* Your task *
Arrange the items below as a numbered list, leaving out the blank lines.

* Dataset rows *
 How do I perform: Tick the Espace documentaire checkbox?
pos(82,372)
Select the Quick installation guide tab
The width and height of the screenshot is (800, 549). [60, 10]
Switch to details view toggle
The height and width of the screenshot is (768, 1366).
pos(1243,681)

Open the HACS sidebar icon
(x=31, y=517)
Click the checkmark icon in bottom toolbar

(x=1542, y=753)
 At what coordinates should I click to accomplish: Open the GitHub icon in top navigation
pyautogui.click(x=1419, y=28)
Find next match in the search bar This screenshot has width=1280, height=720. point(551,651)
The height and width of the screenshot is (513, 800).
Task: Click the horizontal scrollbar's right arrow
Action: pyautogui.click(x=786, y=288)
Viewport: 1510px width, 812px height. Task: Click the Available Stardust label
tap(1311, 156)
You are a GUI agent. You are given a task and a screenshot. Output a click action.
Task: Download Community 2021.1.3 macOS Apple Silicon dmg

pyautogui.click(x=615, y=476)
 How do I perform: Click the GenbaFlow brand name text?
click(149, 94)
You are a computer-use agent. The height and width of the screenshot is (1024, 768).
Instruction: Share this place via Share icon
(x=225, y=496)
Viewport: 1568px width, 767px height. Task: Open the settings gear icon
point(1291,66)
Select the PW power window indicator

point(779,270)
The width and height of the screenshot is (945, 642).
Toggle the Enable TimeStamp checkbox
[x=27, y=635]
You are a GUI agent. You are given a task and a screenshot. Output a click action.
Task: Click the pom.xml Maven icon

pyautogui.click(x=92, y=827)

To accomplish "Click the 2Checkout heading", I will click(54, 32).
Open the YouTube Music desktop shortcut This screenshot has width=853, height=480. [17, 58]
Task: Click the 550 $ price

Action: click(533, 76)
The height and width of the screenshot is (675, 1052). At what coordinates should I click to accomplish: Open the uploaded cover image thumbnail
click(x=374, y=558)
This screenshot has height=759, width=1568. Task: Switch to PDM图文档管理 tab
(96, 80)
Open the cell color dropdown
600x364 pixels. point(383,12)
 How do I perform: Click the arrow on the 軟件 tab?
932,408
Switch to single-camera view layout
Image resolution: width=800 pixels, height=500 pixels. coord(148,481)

* Correct answer *
1.  How do I perform: Tick the Espace documentaire checkbox?
2. pos(82,372)
3. Select the Quick installation guide tab
4. The width and height of the screenshot is (800, 549). [60, 10]
5. Switch to details view toggle
6. The height and width of the screenshot is (768, 1366).
7. pos(1243,681)
8. Open the HACS sidebar icon
9. (x=31, y=517)
10. Click the checkmark icon in bottom toolbar
11. (x=1542, y=753)
12.  At what coordinates should I click to accomplish: Open the GitHub icon in top navigation
13. pyautogui.click(x=1419, y=28)
14. Find next match in the search bar This screenshot has width=1280, height=720. point(551,651)
15. The height and width of the screenshot is (513, 800).
16. Task: Click the horizontal scrollbar's right arrow
17. Action: pyautogui.click(x=786, y=288)
18. Viewport: 1510px width, 812px height. Task: Click the Available Stardust label
19. tap(1311, 156)
20. You are a GUI agent. You are given a task and a screenshot. Output a click action.
21. Task: Download Community 2021.1.3 macOS Apple Silicon dmg
22. pyautogui.click(x=615, y=476)
23.  How do I perform: Click the GenbaFlow brand name text?
24. click(149, 94)
25. You are a computer-use agent. The height and width of the screenshot is (1024, 768).
26. Instruction: Share this place via Share icon
27. (x=225, y=496)
28. Viewport: 1568px width, 767px height. Task: Open the settings gear icon
29. point(1291,66)
30. Select the PW power window indicator
31. point(779,270)
32. The width and height of the screenshot is (945, 642).
33. Toggle the Enable TimeStamp checkbox
34. [x=27, y=635]
35. You are a GUI agent. You are given a task and a screenshot. Output a click action.
36. Task: Click the pom.xml Maven icon
37. pyautogui.click(x=92, y=827)
38. To accomplish "Click the 2Checkout heading", I will click(54, 32).
39. Open the YouTube Music desktop shortcut This screenshot has width=853, height=480. [17, 58]
40. Task: Click the 550 $ price
41. Action: click(533, 76)
42. The height and width of the screenshot is (675, 1052). At what coordinates should I click to accomplish: Open the uploaded cover image thumbnail
43. click(x=374, y=558)
44. This screenshot has height=759, width=1568. Task: Switch to PDM图文档管理 tab
45. (96, 80)
46. Open the cell color dropdown
47. 600x364 pixels. point(383,12)
48.  How do I perform: Click the arrow on the 軟件 tab?
49. 932,408
50. Switch to single-camera view layout
51. Image resolution: width=800 pixels, height=500 pixels. coord(148,481)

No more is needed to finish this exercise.